2. L'époque du recensement . Là-dessus, la
difficulté est tout autrement grande, attendu qu'au moment où
Quirinius était gouverneur de Syrie, Hérode était' mort (printemps 4
av. J.-C.). Quirinius aurait-il été deux fois gouverneur, c-à-d. 3/2
av. J.-C, et 6 ap. J.-C? Ce n'est pas impossible. Mais même ainsi, la
concordance des dates n'est pas établie; il est impossible
d'attribuer une autorité suffisante aux renseignements de FI Josèphe;
ils doivent toujours être vérifiés avec soin. On a trouvé à Antioche
de Pisidie (voir art.) une inscription qui amène les savants à fixer
la date du gouvernement de Quirinius d'une autre manière qu'on ne
croyait jusqu'ici. Il aurait été gouverneur de 10 à 7 av.
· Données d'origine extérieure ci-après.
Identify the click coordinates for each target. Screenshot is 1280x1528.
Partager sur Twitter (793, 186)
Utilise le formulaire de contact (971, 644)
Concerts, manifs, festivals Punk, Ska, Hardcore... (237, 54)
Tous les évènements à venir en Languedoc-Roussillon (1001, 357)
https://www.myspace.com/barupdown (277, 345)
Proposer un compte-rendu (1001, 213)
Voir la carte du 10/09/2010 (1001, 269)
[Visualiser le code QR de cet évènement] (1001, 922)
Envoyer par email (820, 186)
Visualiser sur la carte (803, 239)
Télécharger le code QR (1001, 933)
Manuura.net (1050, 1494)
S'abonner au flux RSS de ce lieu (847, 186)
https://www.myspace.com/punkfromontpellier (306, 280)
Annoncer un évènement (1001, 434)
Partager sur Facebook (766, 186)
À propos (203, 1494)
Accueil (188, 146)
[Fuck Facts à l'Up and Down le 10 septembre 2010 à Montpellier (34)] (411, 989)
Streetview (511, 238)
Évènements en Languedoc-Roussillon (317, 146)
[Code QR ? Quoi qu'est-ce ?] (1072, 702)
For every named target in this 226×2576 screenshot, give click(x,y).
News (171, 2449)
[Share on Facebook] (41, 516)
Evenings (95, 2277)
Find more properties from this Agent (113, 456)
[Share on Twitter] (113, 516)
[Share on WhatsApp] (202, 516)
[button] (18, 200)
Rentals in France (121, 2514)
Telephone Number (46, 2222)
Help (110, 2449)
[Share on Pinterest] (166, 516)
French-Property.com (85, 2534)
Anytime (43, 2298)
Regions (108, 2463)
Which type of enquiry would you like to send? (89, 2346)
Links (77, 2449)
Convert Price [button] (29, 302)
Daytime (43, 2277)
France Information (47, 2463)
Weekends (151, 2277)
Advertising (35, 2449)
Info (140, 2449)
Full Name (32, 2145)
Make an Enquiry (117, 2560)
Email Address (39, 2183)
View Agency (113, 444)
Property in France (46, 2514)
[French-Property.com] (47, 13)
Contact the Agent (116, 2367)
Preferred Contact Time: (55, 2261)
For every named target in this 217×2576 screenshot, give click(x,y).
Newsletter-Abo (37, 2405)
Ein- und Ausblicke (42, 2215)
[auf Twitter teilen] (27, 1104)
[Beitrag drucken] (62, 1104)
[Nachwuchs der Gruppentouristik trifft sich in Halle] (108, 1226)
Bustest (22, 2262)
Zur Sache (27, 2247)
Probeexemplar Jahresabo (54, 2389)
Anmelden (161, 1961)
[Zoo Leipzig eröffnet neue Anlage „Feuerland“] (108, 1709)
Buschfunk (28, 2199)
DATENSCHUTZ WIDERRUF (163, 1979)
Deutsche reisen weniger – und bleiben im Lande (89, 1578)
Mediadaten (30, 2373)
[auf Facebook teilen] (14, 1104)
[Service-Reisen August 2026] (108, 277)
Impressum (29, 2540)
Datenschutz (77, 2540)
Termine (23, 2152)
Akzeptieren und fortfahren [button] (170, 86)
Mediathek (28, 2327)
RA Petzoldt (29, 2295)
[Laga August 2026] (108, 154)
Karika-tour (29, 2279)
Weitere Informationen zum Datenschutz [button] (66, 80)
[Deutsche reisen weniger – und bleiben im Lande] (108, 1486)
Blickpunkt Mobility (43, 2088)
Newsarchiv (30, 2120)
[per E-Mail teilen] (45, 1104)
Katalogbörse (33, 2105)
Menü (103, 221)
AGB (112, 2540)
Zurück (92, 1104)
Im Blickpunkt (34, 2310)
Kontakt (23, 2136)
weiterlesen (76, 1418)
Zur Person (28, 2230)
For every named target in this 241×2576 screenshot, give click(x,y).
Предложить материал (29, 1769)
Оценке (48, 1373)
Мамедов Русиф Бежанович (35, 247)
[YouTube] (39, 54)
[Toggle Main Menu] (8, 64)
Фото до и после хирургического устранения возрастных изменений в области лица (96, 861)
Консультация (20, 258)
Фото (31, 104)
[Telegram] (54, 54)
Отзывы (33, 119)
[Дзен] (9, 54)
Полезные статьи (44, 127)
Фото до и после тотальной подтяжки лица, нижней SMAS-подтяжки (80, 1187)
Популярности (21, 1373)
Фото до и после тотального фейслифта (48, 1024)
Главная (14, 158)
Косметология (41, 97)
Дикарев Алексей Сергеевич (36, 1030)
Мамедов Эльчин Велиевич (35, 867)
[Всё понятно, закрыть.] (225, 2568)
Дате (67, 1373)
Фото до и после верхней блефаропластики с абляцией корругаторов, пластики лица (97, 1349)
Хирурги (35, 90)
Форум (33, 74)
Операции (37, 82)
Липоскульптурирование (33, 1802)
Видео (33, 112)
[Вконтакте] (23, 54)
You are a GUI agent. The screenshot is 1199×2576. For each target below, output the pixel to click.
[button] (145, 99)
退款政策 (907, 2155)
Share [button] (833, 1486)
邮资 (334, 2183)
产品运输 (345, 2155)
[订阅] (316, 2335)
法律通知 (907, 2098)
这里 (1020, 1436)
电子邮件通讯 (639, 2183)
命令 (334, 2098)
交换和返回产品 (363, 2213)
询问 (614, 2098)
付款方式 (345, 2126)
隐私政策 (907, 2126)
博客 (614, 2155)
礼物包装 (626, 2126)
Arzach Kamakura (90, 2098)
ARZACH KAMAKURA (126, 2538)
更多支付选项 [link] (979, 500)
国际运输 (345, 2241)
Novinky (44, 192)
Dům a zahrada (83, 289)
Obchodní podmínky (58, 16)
J.-C. Ce
fait remet en question le problème que l'on croyait pouvoir résoudre
de façon approximative. Il convient d'attendre de nouvelles
découvertes. Que Quirinius ait été gouverneur de Syrie, une
inscription du temps d'Auguste le déclare et confirme Lu 2:2,
tandis que Josèphe ne lui donne jamais son titre officiel: legatus
Augusti pro proetore,
ce qui prouve à tout le moins son peu
d'exactitude en cette affaire. On trouvera Rev. Bibl., 1911, n°
1, un article (Lagrange) et dans les Commentaires, les renseignements
bibliographiques nécessaires à l'étude complète d'un sujet
particulièrement difficile. Josèphe est très insuffisamment renseigné
sur toute cette époque de l'histoire; son récit est d'une surprenante
brièveté. Voir Chronol. du N.T., I, 1. Ern. M.